Render everything from the line containing "has width=1046, height=588." down to the end of the lines as a Markdown table with the columns Row and Line, one row per line, skipping blank lines and leaving out the pictures.

--- BEGIN Exercise data ---

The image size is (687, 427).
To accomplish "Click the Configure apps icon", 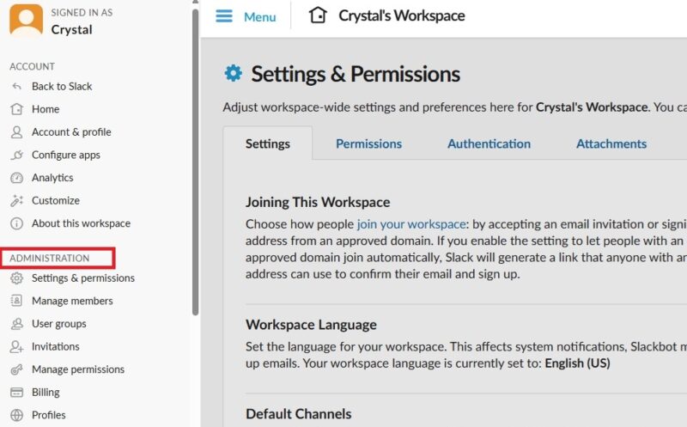I will coord(16,155).
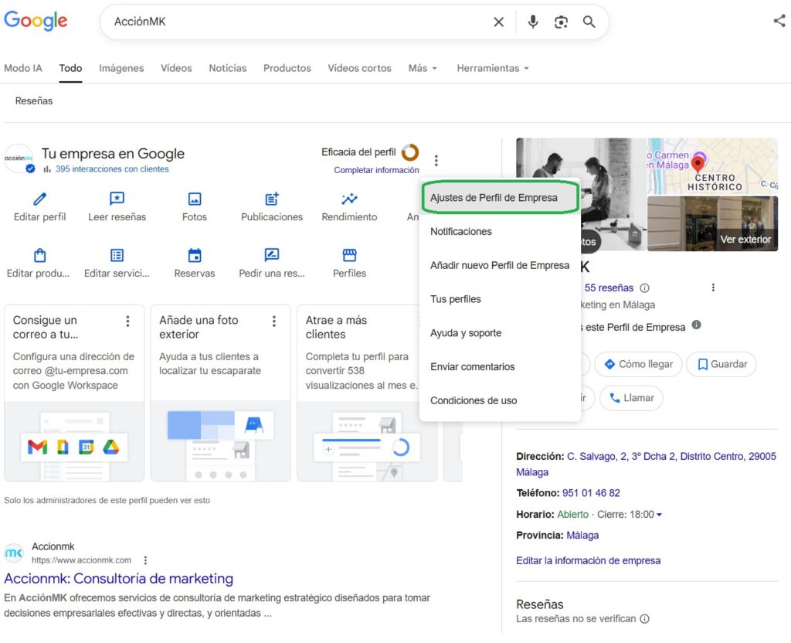Open the Ver exterior photo thumbnail
The height and width of the screenshot is (643, 791).
pyautogui.click(x=712, y=223)
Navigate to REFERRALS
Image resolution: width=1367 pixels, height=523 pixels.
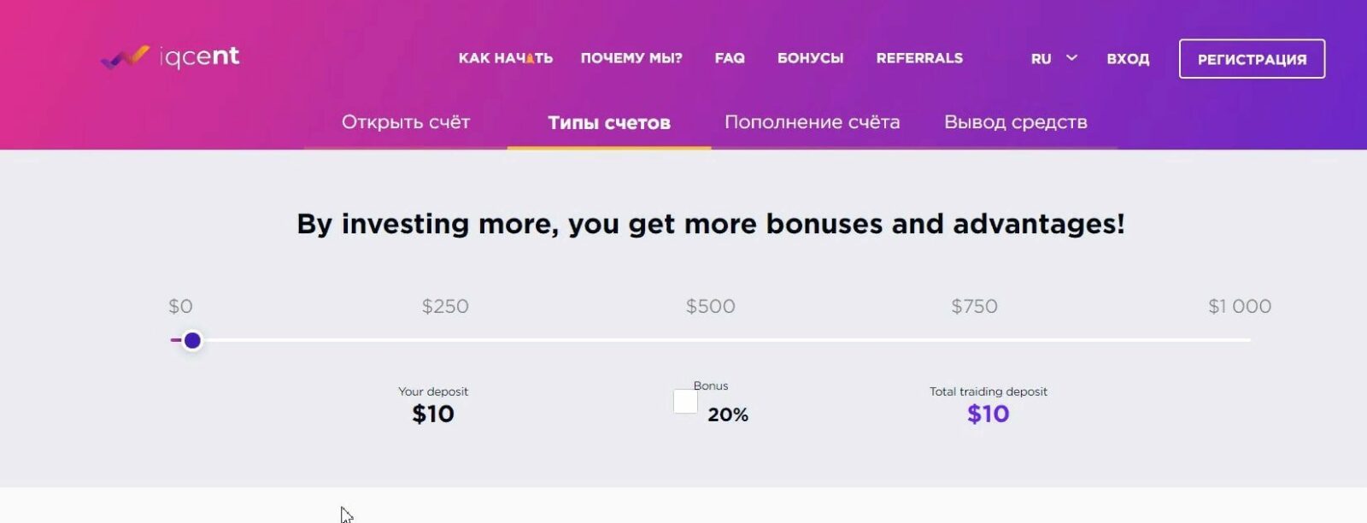coord(919,58)
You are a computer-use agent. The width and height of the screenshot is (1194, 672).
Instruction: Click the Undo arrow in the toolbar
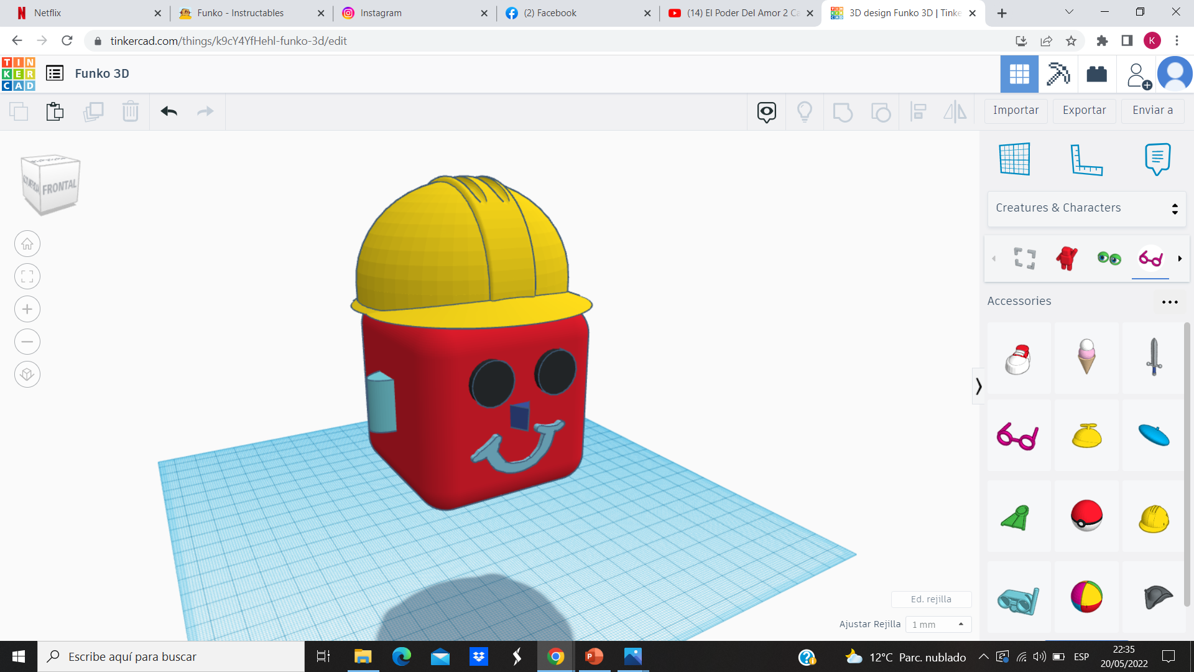169,111
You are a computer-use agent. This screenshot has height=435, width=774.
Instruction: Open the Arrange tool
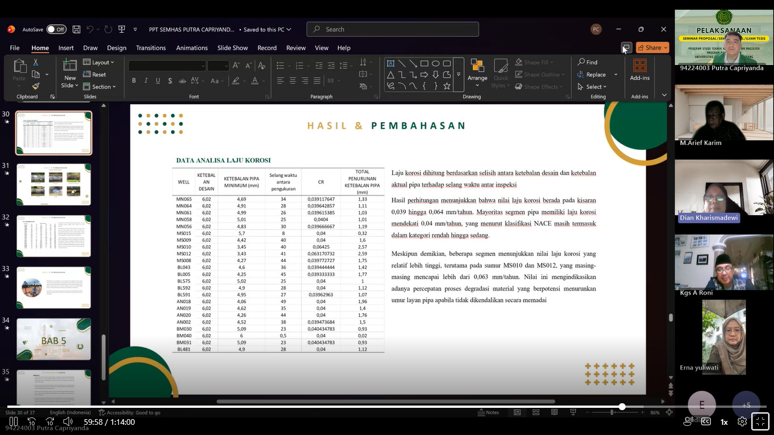coord(477,72)
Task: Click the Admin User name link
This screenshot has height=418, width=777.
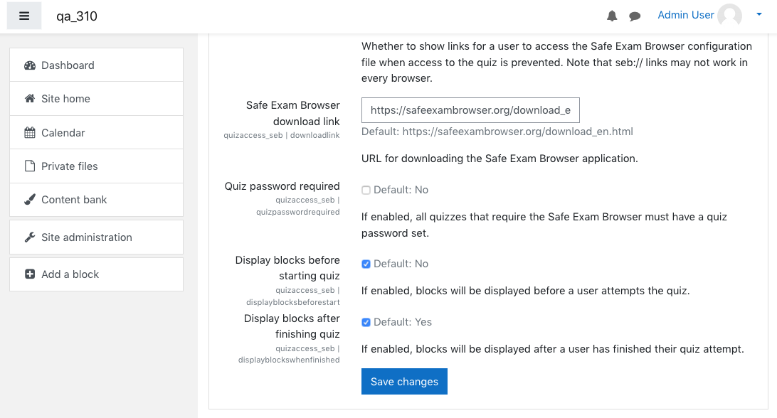Action: 686,16
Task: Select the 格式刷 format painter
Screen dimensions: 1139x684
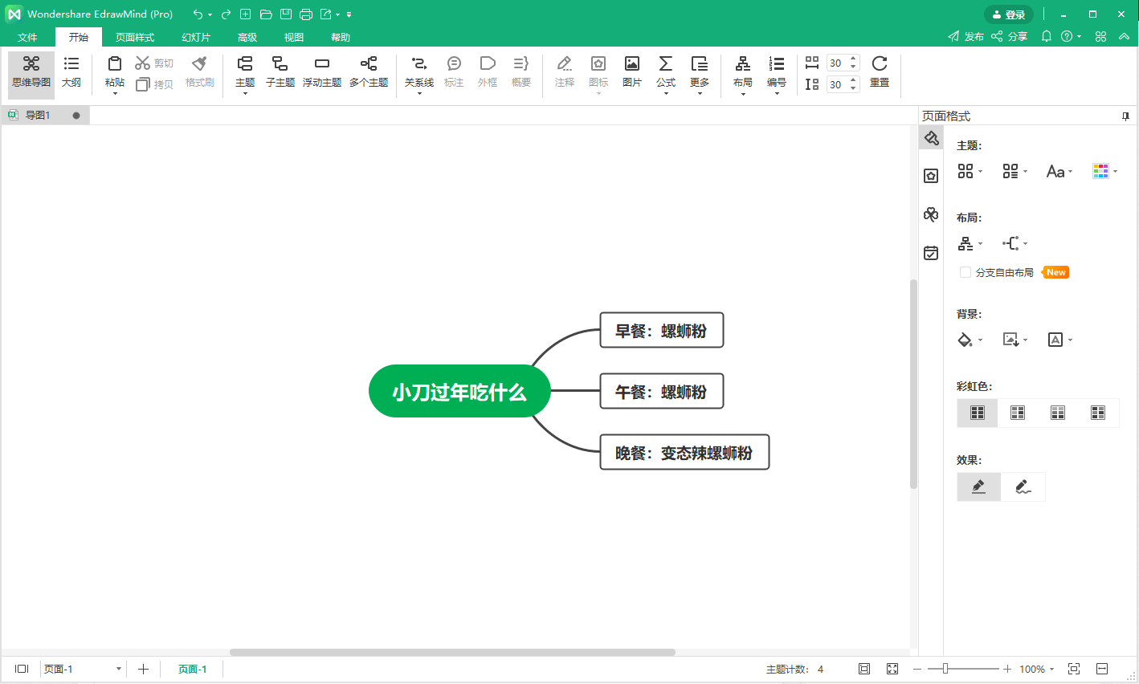Action: [198, 72]
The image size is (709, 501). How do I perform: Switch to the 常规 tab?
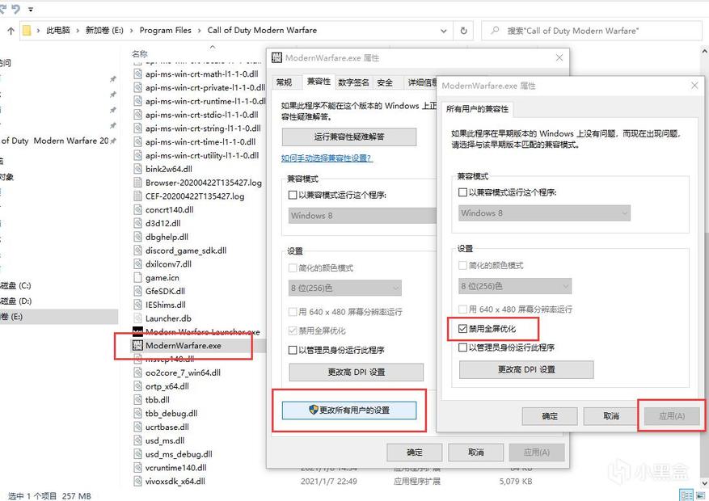(x=283, y=82)
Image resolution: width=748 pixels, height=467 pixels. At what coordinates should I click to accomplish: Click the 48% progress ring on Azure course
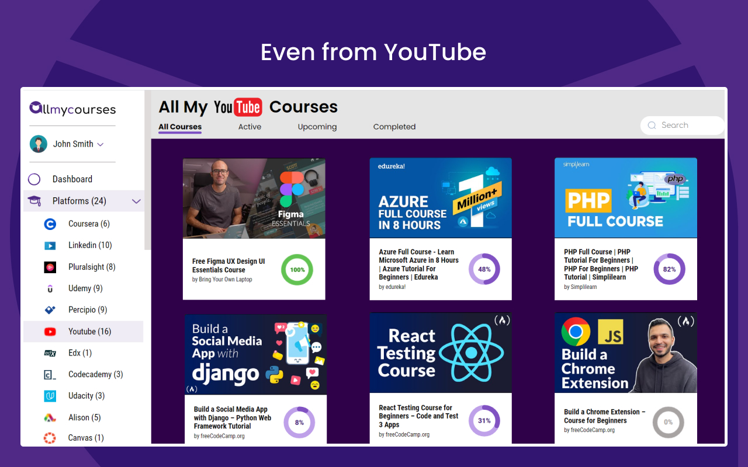pyautogui.click(x=484, y=269)
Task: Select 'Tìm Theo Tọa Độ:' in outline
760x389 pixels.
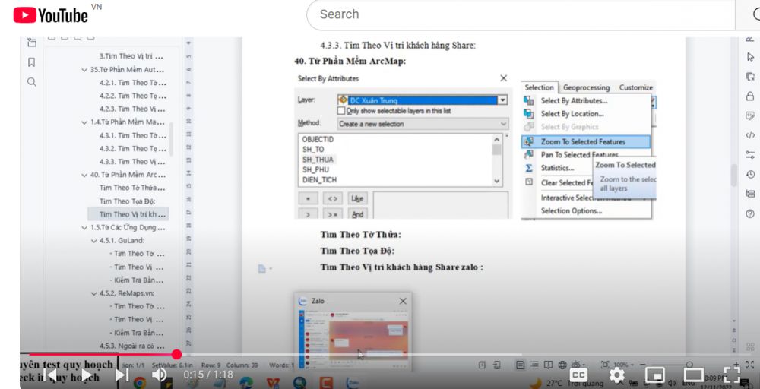Action: pos(127,201)
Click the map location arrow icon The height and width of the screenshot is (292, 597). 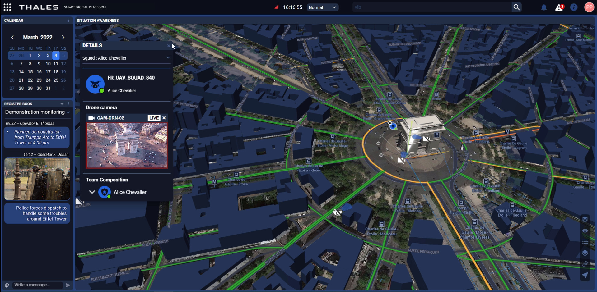coord(585,275)
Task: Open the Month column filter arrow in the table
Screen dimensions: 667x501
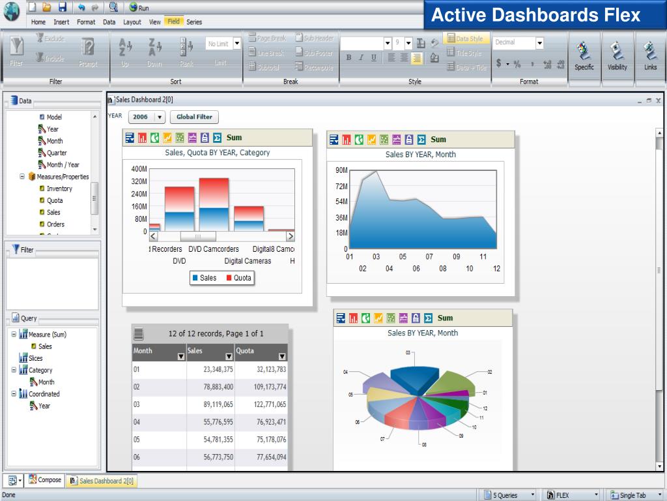Action: tap(180, 357)
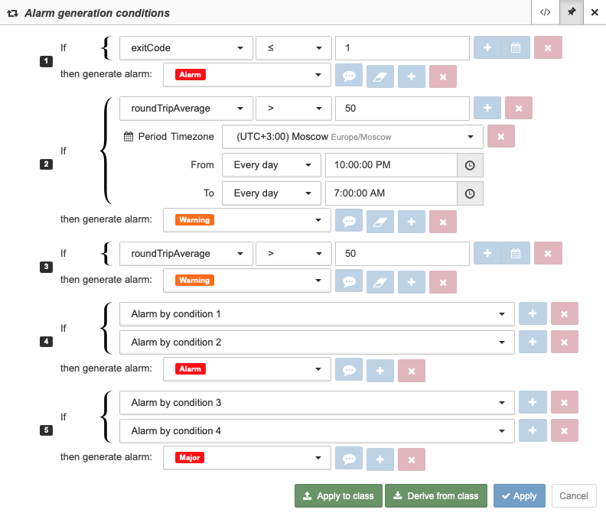The width and height of the screenshot is (606, 516).
Task: Change the Major alarm severity dropdown
Action: coord(247,458)
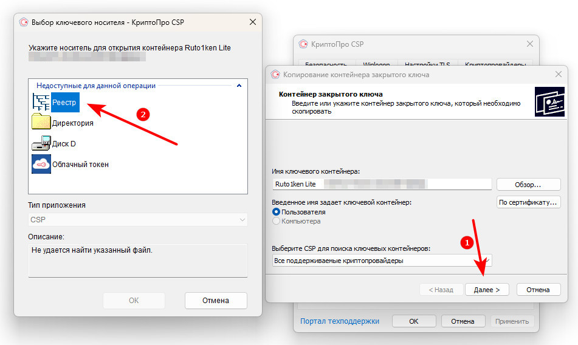The height and width of the screenshot is (345, 578).
Task: Select the Облачный токен cloud icon
Action: [41, 164]
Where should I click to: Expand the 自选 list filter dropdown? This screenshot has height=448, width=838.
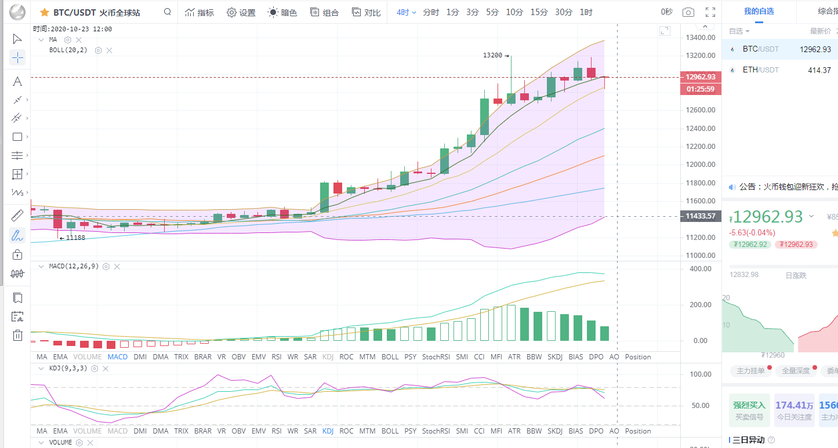pyautogui.click(x=739, y=31)
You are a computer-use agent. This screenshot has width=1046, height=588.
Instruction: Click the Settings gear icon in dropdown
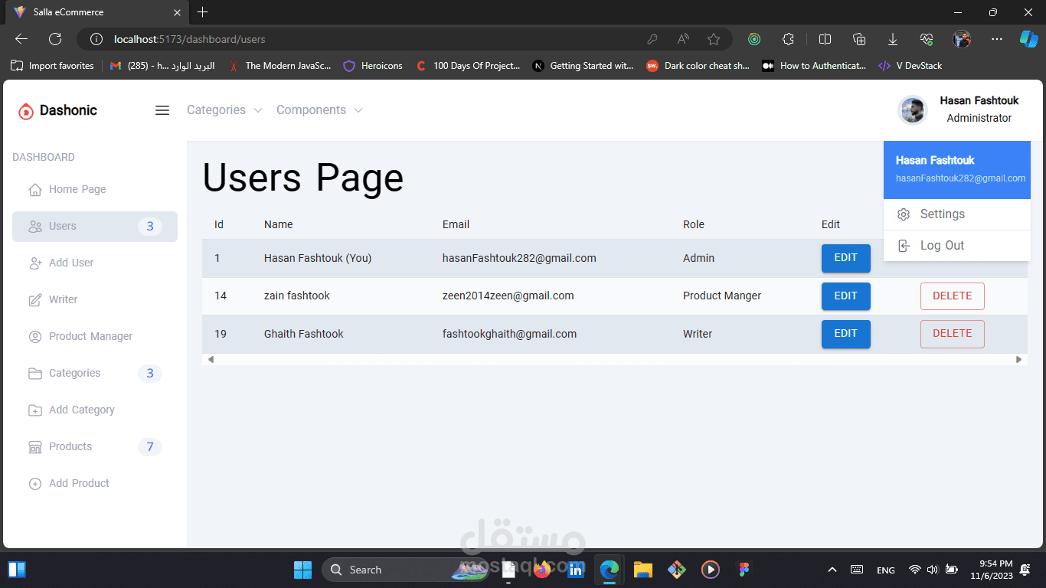point(904,214)
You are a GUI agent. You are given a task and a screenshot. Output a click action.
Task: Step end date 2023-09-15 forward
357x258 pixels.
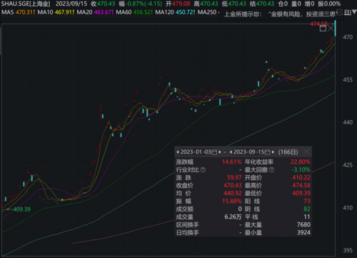[273, 152]
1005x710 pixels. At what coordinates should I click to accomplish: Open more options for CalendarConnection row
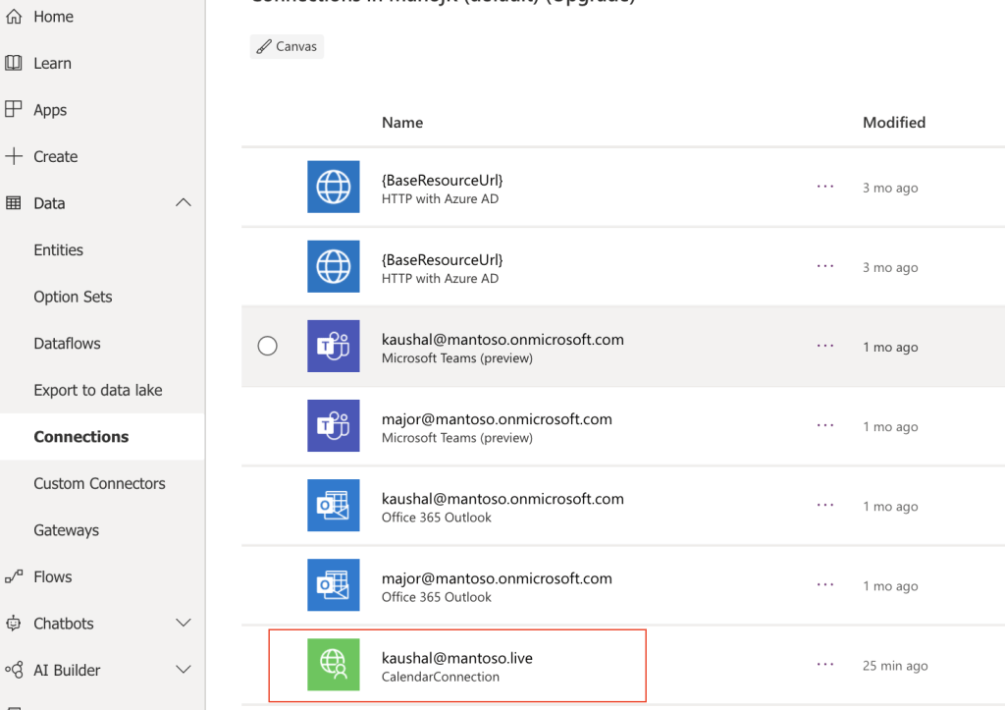[825, 665]
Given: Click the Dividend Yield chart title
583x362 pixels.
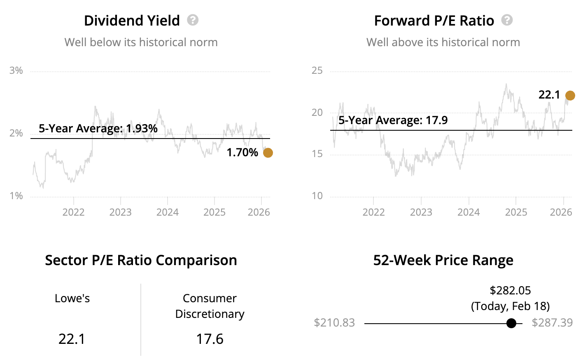Looking at the screenshot, I should [x=132, y=21].
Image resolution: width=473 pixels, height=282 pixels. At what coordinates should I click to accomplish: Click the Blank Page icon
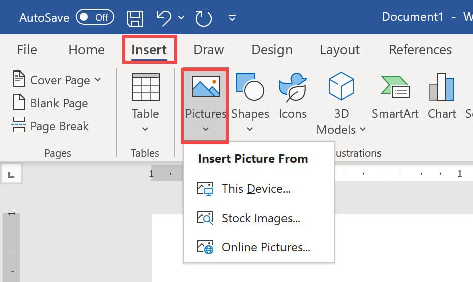point(19,103)
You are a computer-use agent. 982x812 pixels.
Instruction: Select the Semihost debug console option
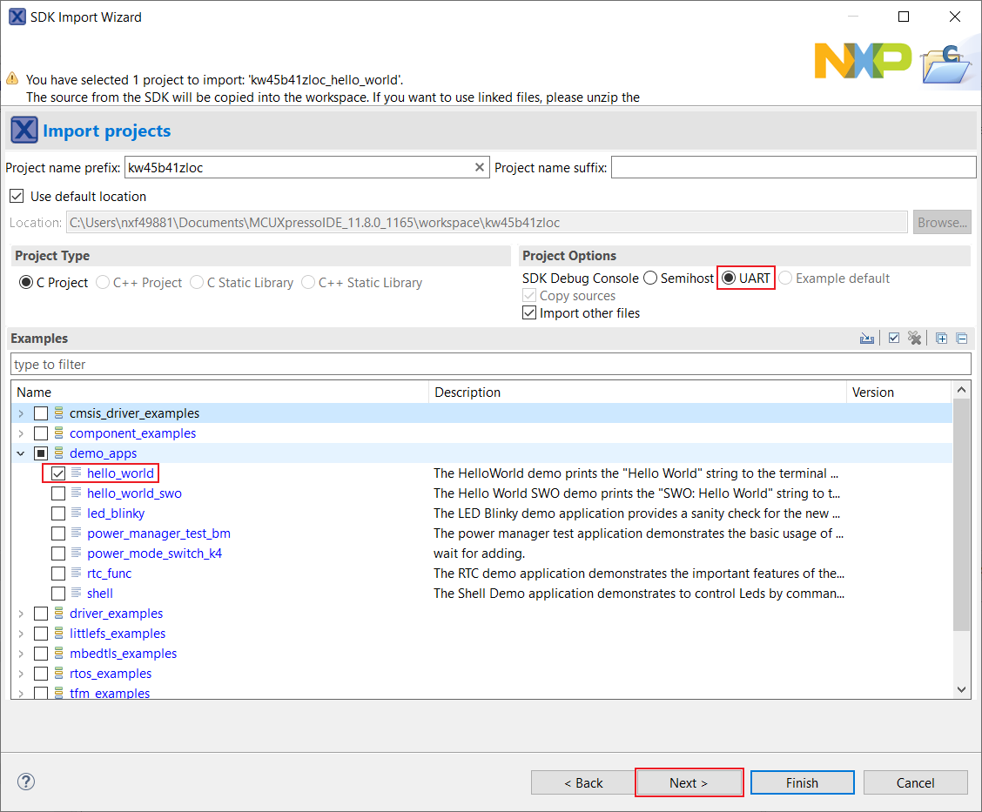[650, 278]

--- END Exercise data ---

§ Written solution:
| Row | Line |
|---|---|
| 1 | You are a computer-use agent. This screenshot has width=1046, height=588. |
| 2 | Instruction: Click the Settings gear icon in dropdown |
| 3 | point(904,214) |
| 4 | You are a GUI agent. You are given a task and a screenshot. Output a click action. |
| 5 | Task: Step end date 2023-09-15 forward |
| 6 | 357x258 pixels. |
| 7 | [273, 152] |
| 8 | 1005x710 pixels. At what coordinates should I click to accomplish: Open more options for CalendarConnection row |
| 9 | [825, 665] |
| 10 | Given: Click the Dividend Yield chart title |
| 11 | 583x362 pixels. |
| 12 | Looking at the screenshot, I should [x=132, y=21]. |
| 13 | Image resolution: width=473 pixels, height=282 pixels. At what coordinates should I click to accomplish: Click the Blank Page icon |
| 14 | point(19,103) |
| 15 | You are a computer-use agent. 982x812 pixels. |
| 16 | Instruction: Select the Semihost debug console option |
| 17 | [650, 278] |